Assigned task: Note the line where "Task: Decrease the" appears in the data below; write it out exactly, along with every line that comes after it to the end.

Exercise data:
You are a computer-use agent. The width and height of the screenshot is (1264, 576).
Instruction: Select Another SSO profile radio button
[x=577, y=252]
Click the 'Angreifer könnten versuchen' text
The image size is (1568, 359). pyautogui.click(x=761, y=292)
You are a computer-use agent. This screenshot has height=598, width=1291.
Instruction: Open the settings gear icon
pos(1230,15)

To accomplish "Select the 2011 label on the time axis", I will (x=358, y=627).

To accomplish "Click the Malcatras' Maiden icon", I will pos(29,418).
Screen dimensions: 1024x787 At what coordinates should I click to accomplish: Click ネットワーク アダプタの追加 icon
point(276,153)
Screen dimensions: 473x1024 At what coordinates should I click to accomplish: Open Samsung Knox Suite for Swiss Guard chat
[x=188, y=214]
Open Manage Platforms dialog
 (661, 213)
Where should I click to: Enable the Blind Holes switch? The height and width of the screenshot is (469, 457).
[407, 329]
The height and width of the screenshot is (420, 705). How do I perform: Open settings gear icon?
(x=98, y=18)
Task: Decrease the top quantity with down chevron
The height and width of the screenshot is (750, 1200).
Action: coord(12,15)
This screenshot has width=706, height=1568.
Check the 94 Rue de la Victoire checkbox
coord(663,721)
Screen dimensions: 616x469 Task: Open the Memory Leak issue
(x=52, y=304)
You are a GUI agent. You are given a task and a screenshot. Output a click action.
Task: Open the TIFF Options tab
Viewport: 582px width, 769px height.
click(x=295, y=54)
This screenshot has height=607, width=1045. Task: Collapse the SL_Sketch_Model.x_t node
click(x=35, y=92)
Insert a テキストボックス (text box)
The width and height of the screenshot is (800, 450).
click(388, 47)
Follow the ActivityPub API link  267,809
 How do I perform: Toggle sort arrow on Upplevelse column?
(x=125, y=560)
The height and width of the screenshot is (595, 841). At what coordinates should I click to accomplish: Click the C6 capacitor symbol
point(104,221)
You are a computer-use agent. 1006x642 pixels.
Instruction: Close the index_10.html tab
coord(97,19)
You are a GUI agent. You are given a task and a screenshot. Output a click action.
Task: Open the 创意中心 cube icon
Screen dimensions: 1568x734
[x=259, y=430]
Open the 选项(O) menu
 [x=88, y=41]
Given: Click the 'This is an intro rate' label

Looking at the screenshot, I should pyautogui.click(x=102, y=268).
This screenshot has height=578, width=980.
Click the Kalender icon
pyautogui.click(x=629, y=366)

Task response:
Task: Decrease the top quantity with down chevron
The height and width of the screenshot is (750, 1200).
Action: coord(12,15)
This screenshot has width=706, height=1568.
Check the 94 Rue de la Victoire checkbox
coord(663,721)
Screen dimensions: 616x469 Task: Open the Memory Leak issue
(x=52, y=304)
You are a GUI agent. You are given a task and a screenshot. Output a click action.
Task: Open the TIFF Options tab
Viewport: 582px width, 769px height.
click(x=295, y=54)
This screenshot has height=607, width=1045. Task: Collapse the SL_Sketch_Model.x_t node
click(x=35, y=92)
Insert a テキストボックス (text box)
The width and height of the screenshot is (800, 450).
click(388, 47)
Follow the ActivityPub API link  267,809
 How do I perform: Toggle sort arrow on Upplevelse column?
(x=125, y=560)
The height and width of the screenshot is (595, 841). At what coordinates should I click to accomplish: Click the C6 capacitor symbol
point(104,221)
You are a computer-use agent. 1006x642 pixels.
Instruction: Close the index_10.html tab
coord(97,19)
You are a GUI agent. You are given a task and a screenshot. Output a click action.
Task: Open the 创意中心 cube icon
Screen dimensions: 1568x734
[x=259, y=430]
Open the 选项(O) menu
 [x=88, y=41]
Given: Click the 'This is an intro rate' label

Looking at the screenshot, I should pyautogui.click(x=102, y=268).
This screenshot has height=578, width=980.
Click the Kalender icon
pyautogui.click(x=629, y=366)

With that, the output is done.